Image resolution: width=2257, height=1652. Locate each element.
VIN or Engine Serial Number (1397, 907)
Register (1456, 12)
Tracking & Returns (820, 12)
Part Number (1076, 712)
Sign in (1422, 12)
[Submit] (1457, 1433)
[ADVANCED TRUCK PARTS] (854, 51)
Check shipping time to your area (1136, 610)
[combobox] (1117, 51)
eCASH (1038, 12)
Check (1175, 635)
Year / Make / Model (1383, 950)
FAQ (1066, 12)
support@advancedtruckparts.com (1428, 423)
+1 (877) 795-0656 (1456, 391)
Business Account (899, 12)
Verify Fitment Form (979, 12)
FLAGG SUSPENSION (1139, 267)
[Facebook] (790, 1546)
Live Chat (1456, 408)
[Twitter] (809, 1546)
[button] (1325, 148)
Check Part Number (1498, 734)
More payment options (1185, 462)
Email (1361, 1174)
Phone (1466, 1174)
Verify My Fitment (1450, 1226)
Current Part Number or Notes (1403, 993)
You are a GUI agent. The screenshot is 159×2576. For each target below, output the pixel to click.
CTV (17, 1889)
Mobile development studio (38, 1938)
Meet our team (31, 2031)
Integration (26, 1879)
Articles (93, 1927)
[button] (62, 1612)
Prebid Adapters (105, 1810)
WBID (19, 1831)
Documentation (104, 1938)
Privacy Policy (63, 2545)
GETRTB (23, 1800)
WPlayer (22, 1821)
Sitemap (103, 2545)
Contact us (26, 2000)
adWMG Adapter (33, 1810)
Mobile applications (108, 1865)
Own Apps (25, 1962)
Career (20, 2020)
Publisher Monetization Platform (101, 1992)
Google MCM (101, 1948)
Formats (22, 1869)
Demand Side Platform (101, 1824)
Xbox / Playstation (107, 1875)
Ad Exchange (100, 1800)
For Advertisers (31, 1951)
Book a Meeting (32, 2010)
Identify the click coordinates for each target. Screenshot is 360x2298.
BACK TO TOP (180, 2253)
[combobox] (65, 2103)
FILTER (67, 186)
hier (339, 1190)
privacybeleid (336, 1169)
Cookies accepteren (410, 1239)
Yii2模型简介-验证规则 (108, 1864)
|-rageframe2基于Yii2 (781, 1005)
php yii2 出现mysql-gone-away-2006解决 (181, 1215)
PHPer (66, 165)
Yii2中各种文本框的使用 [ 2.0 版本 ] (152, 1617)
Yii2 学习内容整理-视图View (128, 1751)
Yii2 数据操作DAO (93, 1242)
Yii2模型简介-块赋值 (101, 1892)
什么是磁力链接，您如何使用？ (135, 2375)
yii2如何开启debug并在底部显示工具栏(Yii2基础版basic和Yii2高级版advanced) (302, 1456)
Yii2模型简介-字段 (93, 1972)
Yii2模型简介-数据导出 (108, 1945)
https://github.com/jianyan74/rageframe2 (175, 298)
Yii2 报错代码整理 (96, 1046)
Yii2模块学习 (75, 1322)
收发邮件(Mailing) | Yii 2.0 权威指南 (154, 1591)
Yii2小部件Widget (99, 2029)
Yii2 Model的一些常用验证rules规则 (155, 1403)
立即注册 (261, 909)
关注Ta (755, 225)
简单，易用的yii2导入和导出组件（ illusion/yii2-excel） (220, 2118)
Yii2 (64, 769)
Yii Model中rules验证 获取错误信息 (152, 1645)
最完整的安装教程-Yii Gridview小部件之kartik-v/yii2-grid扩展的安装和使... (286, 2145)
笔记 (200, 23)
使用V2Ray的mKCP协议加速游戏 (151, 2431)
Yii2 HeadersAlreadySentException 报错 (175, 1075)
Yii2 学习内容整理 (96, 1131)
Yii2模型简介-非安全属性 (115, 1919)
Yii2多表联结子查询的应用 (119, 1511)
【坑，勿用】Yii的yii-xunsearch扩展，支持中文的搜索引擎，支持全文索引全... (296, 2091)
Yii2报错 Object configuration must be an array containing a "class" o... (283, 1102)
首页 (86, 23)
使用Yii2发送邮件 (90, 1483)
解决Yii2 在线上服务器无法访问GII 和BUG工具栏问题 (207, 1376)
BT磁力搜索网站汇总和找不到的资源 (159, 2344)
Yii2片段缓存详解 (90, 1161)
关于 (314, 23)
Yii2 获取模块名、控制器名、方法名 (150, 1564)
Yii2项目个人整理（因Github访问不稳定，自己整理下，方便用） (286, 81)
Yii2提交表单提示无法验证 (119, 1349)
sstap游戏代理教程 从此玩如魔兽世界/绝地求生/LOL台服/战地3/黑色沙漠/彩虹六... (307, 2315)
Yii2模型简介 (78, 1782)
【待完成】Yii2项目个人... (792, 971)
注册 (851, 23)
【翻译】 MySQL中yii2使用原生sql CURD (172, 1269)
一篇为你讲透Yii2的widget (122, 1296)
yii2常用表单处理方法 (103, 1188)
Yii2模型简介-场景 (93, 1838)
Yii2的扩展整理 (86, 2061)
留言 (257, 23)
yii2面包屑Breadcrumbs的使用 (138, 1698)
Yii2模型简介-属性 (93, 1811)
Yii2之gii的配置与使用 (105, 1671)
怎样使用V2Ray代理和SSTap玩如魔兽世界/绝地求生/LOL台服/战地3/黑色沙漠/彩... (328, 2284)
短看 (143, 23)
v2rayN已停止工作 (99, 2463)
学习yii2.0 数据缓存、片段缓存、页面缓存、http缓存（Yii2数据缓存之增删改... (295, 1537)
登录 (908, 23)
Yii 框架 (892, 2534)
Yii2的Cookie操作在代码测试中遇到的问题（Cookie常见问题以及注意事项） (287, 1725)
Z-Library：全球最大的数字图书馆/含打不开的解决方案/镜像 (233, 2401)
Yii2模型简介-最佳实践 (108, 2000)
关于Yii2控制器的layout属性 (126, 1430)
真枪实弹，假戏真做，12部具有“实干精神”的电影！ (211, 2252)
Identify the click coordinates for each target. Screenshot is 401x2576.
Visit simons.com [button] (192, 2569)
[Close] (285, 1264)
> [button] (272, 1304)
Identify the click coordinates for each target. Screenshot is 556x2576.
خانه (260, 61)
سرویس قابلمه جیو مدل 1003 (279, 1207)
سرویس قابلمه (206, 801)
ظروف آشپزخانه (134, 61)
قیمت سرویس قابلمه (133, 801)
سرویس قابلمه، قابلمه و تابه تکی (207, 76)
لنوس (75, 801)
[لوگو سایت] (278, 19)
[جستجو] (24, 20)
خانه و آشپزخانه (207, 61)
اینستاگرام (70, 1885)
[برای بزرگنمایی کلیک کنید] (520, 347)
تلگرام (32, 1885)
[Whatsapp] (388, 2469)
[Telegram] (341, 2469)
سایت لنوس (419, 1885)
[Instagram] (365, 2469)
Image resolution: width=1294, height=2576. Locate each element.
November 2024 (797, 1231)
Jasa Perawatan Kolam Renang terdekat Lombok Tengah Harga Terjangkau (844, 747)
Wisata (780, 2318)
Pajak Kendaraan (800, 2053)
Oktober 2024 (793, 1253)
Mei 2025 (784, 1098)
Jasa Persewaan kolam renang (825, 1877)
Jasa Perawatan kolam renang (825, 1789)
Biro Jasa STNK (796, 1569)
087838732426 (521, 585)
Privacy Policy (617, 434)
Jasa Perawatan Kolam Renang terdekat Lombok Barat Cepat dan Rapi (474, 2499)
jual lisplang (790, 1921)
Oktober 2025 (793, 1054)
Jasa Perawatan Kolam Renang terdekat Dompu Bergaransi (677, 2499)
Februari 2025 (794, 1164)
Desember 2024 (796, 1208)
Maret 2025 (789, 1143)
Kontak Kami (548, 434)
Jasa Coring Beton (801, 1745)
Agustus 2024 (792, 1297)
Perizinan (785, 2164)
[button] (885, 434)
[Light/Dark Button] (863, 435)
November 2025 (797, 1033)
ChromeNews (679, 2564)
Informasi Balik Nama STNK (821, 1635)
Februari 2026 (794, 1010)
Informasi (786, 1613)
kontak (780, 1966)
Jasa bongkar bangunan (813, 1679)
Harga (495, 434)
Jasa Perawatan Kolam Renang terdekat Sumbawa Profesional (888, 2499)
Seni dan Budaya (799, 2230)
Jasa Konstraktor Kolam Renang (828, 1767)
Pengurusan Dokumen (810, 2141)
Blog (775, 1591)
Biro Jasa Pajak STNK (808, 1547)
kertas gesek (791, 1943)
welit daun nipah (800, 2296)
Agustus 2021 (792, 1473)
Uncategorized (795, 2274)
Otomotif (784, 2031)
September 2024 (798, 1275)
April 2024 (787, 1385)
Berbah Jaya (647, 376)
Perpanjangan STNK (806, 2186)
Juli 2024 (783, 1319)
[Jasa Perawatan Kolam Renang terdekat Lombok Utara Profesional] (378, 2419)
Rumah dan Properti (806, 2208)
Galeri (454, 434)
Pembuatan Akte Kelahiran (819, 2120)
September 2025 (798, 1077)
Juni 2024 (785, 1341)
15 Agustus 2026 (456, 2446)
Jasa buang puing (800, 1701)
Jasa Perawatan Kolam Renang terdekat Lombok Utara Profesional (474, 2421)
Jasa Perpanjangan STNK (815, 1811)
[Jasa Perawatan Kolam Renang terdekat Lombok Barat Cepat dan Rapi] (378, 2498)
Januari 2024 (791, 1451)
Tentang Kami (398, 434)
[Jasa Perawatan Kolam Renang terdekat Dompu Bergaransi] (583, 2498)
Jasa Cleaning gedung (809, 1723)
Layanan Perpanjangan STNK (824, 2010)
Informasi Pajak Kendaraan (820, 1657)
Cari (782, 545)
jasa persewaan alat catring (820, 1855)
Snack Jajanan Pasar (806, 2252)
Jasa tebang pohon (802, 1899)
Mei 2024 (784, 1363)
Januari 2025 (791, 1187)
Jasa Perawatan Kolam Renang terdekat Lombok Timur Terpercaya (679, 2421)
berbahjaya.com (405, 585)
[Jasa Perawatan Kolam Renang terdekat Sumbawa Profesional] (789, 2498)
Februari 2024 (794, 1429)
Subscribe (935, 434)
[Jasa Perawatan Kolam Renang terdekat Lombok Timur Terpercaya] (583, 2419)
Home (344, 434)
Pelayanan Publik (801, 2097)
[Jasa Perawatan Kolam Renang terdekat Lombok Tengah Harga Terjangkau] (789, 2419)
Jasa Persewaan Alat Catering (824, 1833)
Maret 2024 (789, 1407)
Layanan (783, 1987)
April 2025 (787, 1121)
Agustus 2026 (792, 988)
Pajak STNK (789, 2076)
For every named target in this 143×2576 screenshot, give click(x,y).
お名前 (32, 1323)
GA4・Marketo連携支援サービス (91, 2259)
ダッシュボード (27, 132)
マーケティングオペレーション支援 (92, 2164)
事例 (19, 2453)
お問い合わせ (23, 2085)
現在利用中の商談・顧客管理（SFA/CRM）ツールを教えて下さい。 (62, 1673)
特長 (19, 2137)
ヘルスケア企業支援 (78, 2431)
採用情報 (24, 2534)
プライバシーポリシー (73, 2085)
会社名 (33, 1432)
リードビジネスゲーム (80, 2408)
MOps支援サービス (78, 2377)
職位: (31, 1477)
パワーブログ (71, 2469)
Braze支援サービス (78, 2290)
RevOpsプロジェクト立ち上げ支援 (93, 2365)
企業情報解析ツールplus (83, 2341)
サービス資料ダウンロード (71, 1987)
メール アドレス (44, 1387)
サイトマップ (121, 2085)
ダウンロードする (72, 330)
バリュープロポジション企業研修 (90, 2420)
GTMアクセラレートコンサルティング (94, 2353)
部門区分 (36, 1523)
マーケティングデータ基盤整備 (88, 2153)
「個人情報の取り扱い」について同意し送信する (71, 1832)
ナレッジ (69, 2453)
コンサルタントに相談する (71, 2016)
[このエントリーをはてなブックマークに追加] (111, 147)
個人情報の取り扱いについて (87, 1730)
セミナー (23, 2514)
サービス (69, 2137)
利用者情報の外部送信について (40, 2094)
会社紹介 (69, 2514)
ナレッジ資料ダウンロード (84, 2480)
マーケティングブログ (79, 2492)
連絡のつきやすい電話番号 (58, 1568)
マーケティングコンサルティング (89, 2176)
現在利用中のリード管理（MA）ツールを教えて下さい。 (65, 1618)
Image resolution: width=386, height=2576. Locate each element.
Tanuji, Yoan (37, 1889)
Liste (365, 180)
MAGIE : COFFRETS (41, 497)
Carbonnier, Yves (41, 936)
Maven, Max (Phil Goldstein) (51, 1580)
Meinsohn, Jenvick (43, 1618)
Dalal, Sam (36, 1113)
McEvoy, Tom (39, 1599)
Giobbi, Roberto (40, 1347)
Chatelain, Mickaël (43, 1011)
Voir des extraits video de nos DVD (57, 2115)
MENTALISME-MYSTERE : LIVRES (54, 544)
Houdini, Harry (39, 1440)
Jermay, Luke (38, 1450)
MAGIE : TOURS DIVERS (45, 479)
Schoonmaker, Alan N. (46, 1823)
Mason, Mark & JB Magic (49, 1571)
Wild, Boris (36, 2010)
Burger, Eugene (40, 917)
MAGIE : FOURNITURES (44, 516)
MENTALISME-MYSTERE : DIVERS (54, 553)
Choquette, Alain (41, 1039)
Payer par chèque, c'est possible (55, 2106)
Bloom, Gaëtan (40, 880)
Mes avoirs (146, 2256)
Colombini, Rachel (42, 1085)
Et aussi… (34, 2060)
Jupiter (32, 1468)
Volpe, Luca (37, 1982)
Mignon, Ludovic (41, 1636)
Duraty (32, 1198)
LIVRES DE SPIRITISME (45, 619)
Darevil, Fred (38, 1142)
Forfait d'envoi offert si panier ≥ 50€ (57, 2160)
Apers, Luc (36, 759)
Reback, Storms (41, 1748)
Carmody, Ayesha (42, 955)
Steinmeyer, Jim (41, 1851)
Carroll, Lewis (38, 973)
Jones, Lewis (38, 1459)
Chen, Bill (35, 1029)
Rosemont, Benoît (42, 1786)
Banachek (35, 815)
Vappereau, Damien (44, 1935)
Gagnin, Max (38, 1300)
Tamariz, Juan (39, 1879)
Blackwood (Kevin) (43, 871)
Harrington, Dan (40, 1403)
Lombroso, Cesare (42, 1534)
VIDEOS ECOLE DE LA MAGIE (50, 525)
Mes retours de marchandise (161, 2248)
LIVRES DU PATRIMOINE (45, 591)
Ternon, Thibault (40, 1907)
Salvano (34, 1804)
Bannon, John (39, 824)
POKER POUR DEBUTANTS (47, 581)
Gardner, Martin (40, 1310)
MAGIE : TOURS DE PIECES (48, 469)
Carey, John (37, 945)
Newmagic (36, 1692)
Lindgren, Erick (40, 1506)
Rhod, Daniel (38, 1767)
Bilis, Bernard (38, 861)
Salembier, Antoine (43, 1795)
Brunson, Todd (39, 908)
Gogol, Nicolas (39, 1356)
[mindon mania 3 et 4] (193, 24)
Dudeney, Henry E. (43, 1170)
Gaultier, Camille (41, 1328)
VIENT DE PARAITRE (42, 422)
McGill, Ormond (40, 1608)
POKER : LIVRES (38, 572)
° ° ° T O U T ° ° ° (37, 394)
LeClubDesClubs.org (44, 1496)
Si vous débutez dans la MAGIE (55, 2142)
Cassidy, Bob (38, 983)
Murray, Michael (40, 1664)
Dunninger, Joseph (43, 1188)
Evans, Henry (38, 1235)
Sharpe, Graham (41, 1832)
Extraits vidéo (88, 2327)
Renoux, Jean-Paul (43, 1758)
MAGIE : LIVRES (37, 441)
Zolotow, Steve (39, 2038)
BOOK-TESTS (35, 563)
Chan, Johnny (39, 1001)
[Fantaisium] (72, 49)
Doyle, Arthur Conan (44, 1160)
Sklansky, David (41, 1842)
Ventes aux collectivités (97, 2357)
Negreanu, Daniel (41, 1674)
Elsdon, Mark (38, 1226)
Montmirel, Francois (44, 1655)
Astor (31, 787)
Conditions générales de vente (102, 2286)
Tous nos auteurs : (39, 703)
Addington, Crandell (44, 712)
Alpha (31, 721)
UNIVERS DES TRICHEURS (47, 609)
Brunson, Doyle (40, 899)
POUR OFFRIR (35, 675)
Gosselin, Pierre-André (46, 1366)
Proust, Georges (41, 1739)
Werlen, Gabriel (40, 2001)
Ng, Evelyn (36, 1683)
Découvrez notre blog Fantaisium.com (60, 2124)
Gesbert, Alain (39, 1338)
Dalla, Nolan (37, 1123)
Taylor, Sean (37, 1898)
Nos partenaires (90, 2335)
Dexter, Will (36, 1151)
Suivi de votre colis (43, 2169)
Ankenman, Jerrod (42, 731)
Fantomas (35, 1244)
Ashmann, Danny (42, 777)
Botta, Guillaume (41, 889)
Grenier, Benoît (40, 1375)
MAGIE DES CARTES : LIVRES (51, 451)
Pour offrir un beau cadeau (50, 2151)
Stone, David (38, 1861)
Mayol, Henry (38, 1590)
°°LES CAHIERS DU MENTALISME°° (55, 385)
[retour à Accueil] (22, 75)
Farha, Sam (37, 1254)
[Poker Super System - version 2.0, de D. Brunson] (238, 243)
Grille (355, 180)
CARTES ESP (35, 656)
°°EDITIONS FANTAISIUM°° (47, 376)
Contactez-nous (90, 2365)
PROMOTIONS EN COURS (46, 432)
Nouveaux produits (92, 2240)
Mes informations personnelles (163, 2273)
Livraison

------------

Write down exactly every line of the material above up to and including the line containing "Current Part Number or Notes (1403, 993)".

Answer:
Image resolution: width=2257, height=1652. Locate each element.
VIN or Engine Serial Number (1397, 907)
Register (1456, 12)
Tracking & Returns (820, 12)
Part Number (1076, 712)
Sign in (1422, 12)
[Submit] (1457, 1433)
[ADVANCED TRUCK PARTS] (854, 51)
Check shipping time to your area (1136, 610)
[combobox] (1117, 51)
eCASH (1038, 12)
Check (1175, 635)
Year / Make / Model (1383, 950)
FAQ (1066, 12)
support@advancedtruckparts.com (1428, 423)
+1 (877) 795-0656 (1456, 391)
Business Account (899, 12)
Verify Fitment Form (979, 12)
FLAGG SUSPENSION (1139, 267)
[Facebook] (790, 1546)
Live Chat (1456, 408)
[Twitter] (809, 1546)
[button] (1325, 148)
Check Part Number (1498, 734)
More payment options (1185, 462)
Email (1361, 1174)
Phone (1466, 1174)
Verify My Fitment (1450, 1226)
Current Part Number or Notes (1403, 993)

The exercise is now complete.